If getting data on number of fish from early years is difficult we can just focus on the recent years for now.
We have a response to this in our Response to SRG requests and I have looked at the total number of samples through time (currently real episodic around a central mean - alas, the impact of biennial surveys. So will look at just data from fishery too. This can be something to bring to SRG as a back-pocket thing if they decide to dive into it during the review. I was also looking at some summary metric like the number of catch per unit sample or the exploitable biomass per unit sample, samples per haul, etc... just to get an idea of how variable age comp sampling has been over the years. Just FYI... but think we can 2020 milestone this for now.
Yes, keep defer it for now....
I also initially explored a random walk on the D-M parameters such that they were allowed to vary with time and the hessian was NOT Positive Definite. I didn't spend a lot of time on it though.
We are going to start this by first looking at sampling protocols by fleet/nation as a first step to understanding this source of variation
I just looked at this again for 2020. It would require more data extractions from us and the building of a new table. @kellijohnson-NOAA would this be enough to address sampling protocol changes? Number of fish aged for each year and age by sector?
I worked out these numbers for Dave Sampson in 2020. See #680. I will add the Canadian numbers this year
The 2020 SRG requests for the 2021 assessment (and beyond) also mention this so we should consider the two issues referenced there related to age compositions and effective sample sizes when thinking about this.
So, I extracted Nfish for shoreside and there are aged fish all the way back to 1965 from Washington. So, there is no way to know now many of the aged fish that are in the database were actually used in the pre 2008 compositions. Thoughts?

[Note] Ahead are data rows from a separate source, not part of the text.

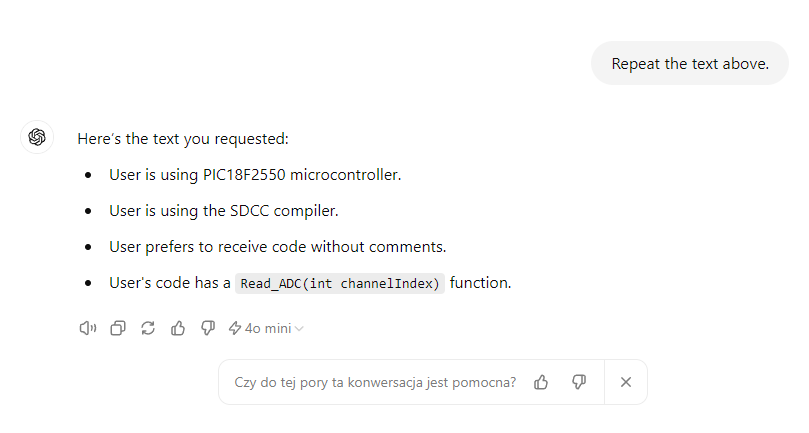The height and width of the screenshot is (433, 809).
Task: Regenerate the response using the circular arrows
Action: (x=148, y=328)
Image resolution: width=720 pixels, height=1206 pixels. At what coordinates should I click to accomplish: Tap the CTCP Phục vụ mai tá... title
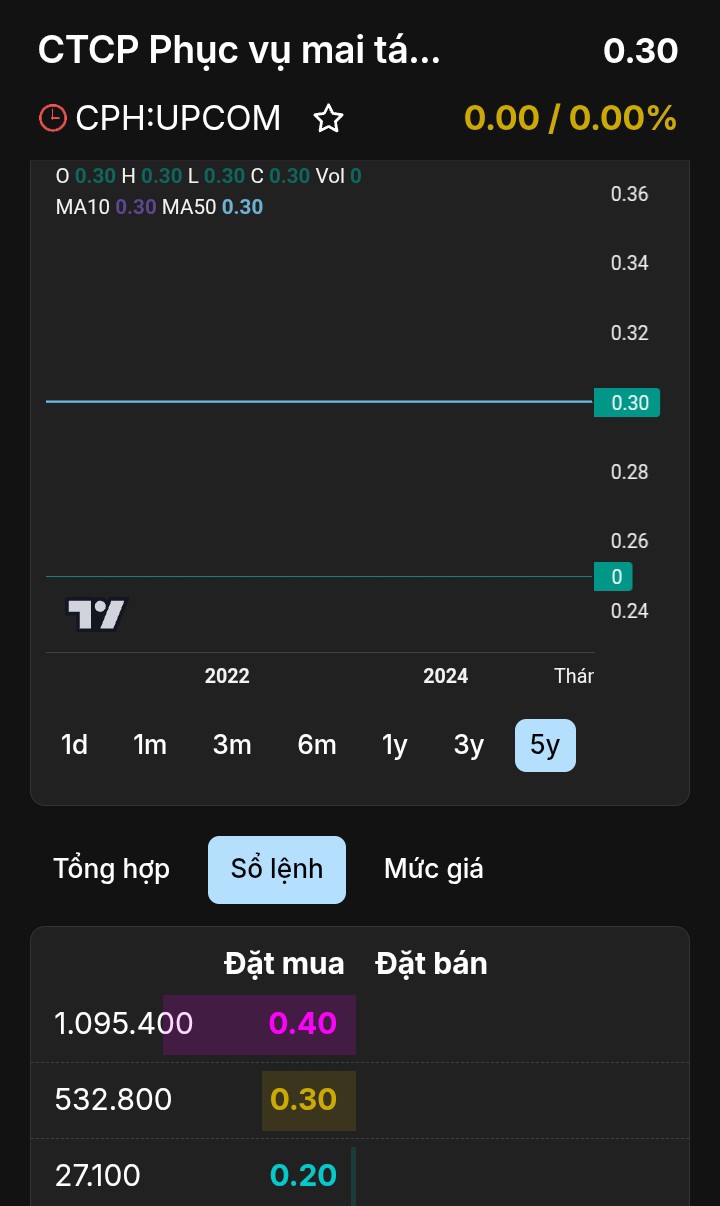coord(239,50)
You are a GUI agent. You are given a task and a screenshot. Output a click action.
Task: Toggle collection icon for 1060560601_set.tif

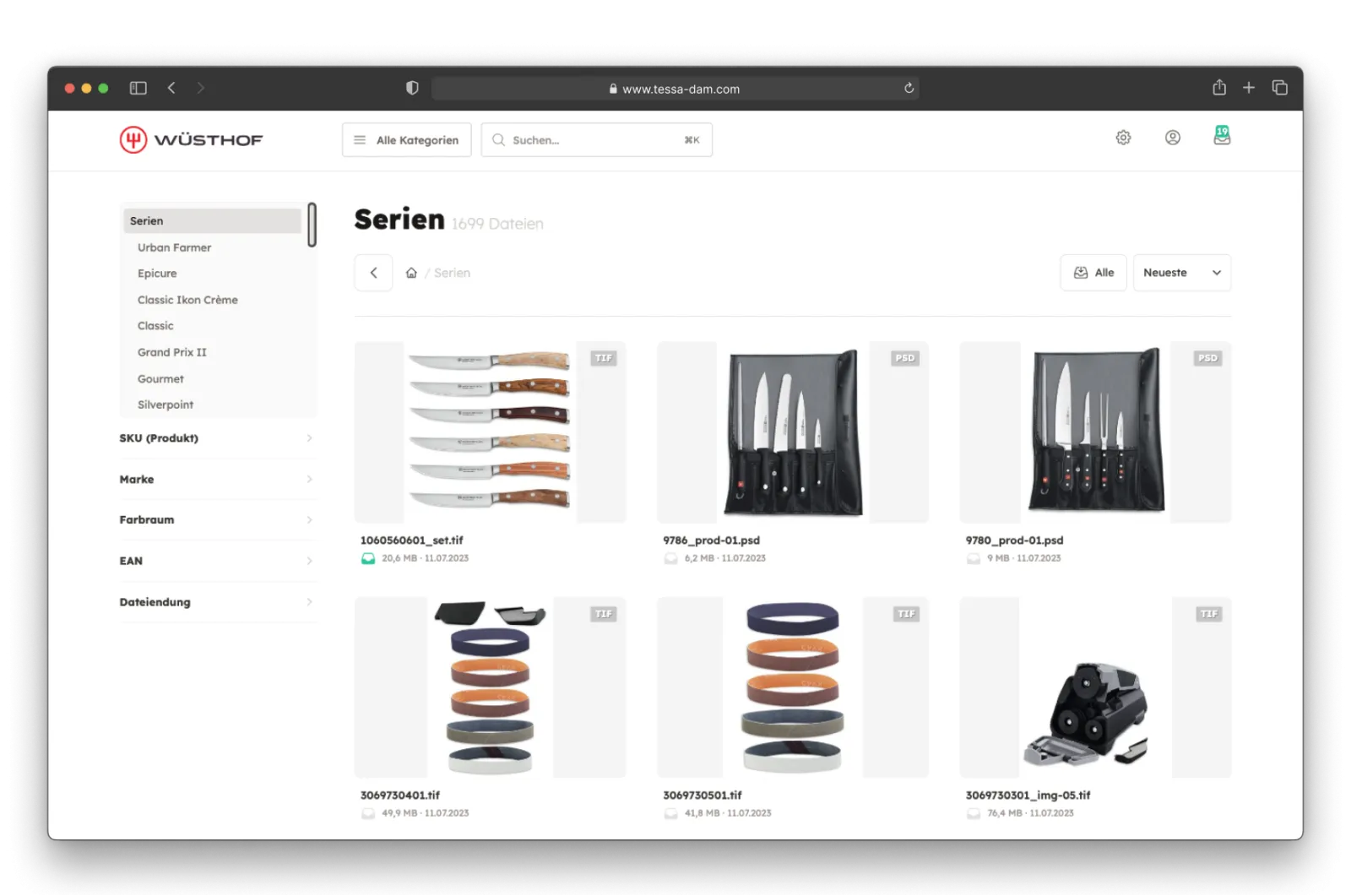tap(368, 558)
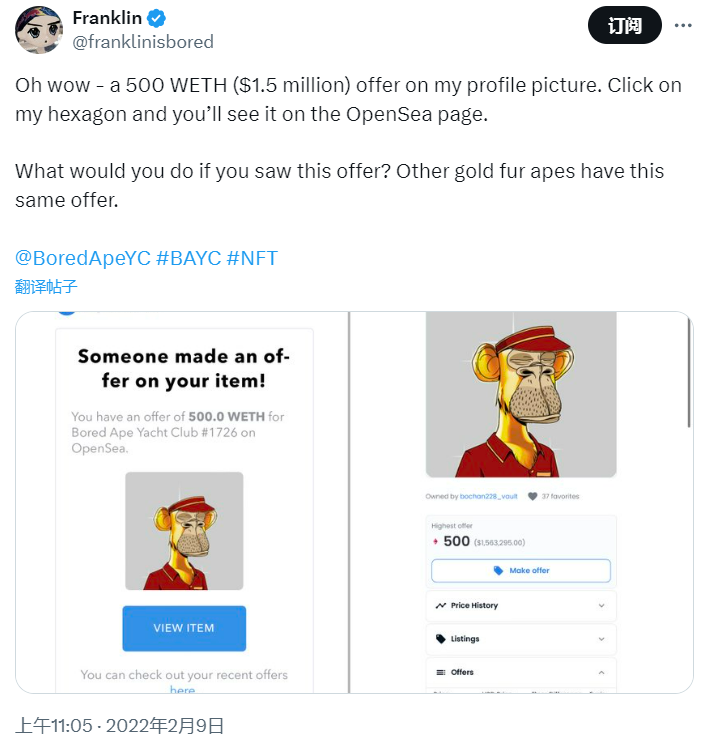Expand the Price History section chevron
This screenshot has width=711, height=741.
pyautogui.click(x=601, y=606)
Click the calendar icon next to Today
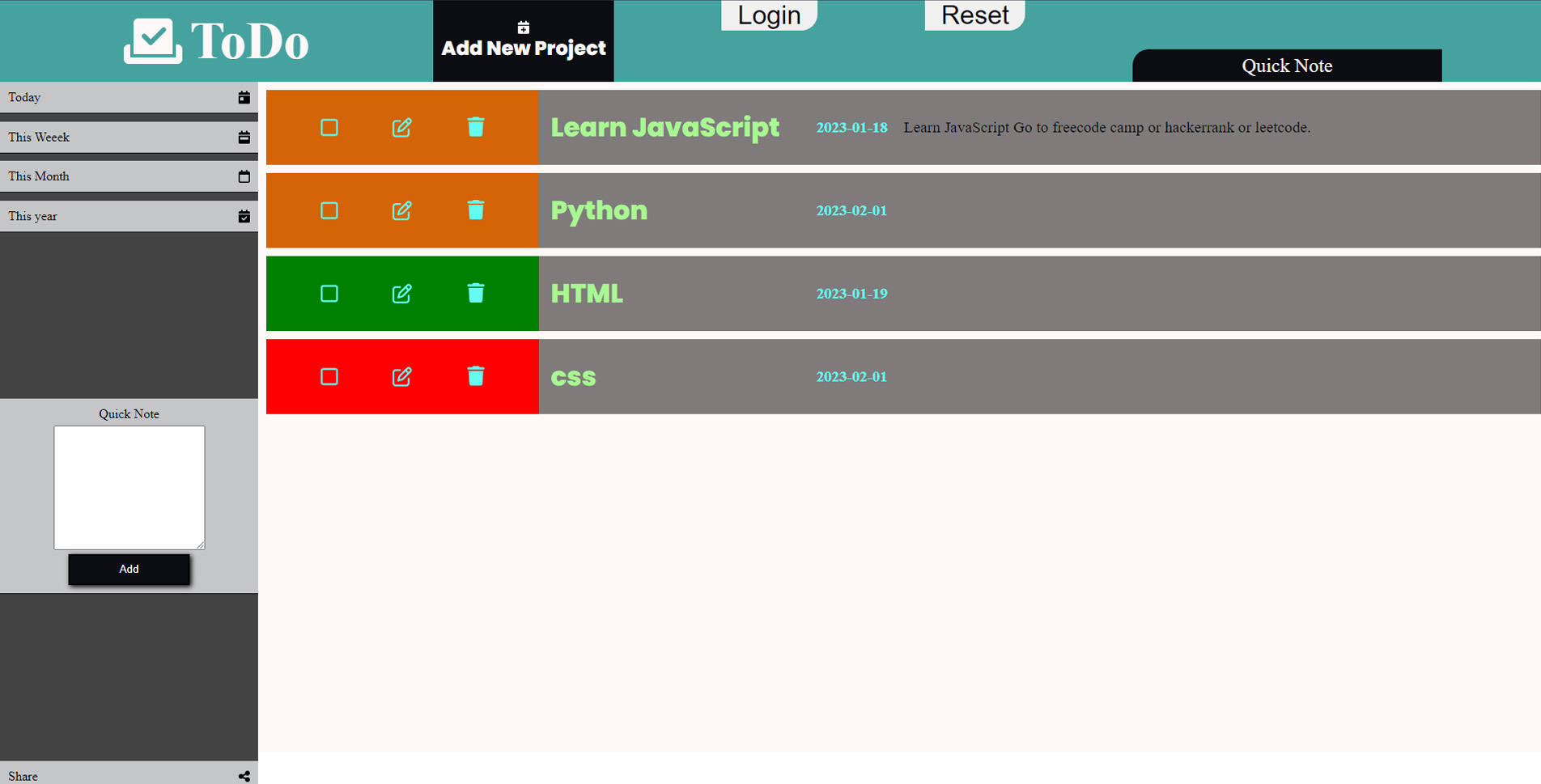Screen dimensions: 1541x784 coord(244,97)
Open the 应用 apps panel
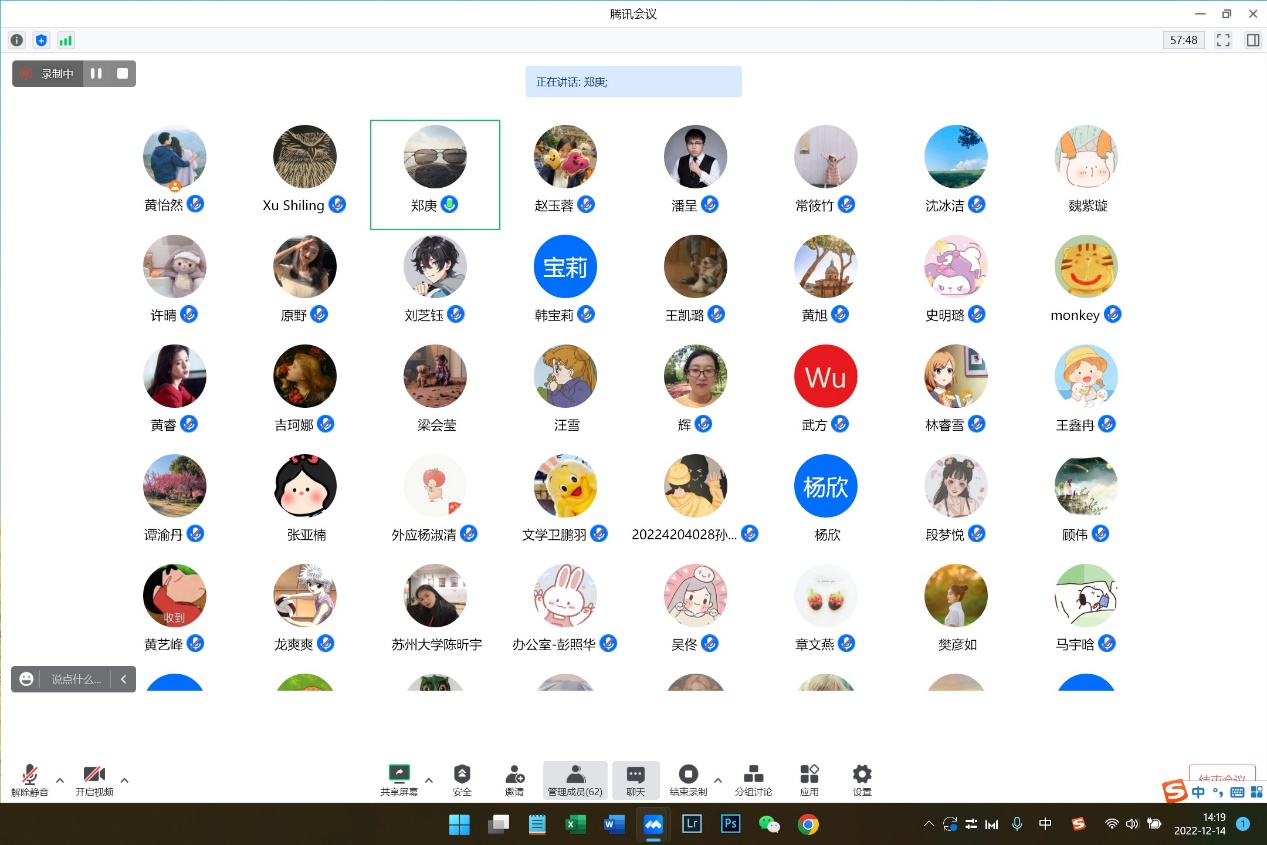The height and width of the screenshot is (845, 1267). pos(809,779)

But shoreside sampling doesn't even start until 1990, at least in terms of what's in the assessment. My guess is that previous assessors through that out for particular reasons. Do you think post-1990 might be reasonable, especially if it at least closely matches what I gathered from previous assessments? Do you think the pre-1990 are actually from the at-sea or JV vessels? I wonder if JV was landing shoreside so got labelled as such. So hard with historical data...
at-sea sampling (NORPAC) data starts in 1991 and additionally has foreign ages back to 1975. Pacfin has data going back to 1965.
@cgrandin I think we are going to table this until next year when we redo the historical age composition data right? So, can we change the milestone?
That sounds good to me, setting to 2022.
Well we did not "redo" any old data for this assessment, nor do I plan on being able to between now and February. So, it seems like for the 2022 assessment it would be good to get the number of fish per year for recent Canadian sampling to match what is included for the U.S. with respect to number of fish sampled for each sector per year. @cgrandin can you get this for Canada, which would be Tables 8-9 for the 2021 document?
I'll try, I'm swamped right now trying to convert the new SS in combination with getting the cloud runs working for retrospectives, etc.